* Work instructions *
Could you format the entries between the lines holding "The height and width of the screenshot is (1413, 895)." and "Action: (x=412, y=190)", inclusive, as a two-column CSV with the headers request and answer, one row per entry and each value in a single quoted field with line breaks turned into spaces?

* Records *
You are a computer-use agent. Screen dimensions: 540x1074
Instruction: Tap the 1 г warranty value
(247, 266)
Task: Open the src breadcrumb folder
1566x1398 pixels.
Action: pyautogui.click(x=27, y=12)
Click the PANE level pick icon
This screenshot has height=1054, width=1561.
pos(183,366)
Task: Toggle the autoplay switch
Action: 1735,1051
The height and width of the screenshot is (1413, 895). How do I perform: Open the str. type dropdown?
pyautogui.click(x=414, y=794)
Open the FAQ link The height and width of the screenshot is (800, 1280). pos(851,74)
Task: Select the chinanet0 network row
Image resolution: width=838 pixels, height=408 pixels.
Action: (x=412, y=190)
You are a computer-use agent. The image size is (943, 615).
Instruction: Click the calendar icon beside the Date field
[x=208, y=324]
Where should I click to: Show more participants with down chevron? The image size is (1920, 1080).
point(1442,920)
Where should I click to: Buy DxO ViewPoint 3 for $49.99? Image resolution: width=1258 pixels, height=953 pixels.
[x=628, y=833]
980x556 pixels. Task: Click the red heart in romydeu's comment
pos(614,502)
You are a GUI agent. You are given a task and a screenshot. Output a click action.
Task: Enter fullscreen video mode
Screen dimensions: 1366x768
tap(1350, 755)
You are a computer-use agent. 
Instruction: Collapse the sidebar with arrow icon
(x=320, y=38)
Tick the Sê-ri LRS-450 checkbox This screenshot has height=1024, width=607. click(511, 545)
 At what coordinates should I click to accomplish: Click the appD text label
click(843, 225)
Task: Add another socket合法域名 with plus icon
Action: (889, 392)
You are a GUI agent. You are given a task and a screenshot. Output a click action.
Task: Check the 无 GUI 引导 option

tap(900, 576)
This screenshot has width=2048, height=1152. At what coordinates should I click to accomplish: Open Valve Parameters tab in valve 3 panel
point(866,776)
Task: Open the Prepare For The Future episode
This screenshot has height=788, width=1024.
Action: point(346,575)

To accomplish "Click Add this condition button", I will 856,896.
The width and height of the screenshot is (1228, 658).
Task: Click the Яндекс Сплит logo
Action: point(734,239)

* Output for this task *
request,answer
"The height and width of the screenshot is (1413, 895). How do I perform: Open the str. type dropdown?","pyautogui.click(x=414, y=794)"
"Open the FAQ link The height and width of the screenshot is (800, 1280).","pos(851,74)"
"Task: Select the chinanet0 network row Image resolution: width=838 pixels, height=408 pixels.","Action: (x=412, y=190)"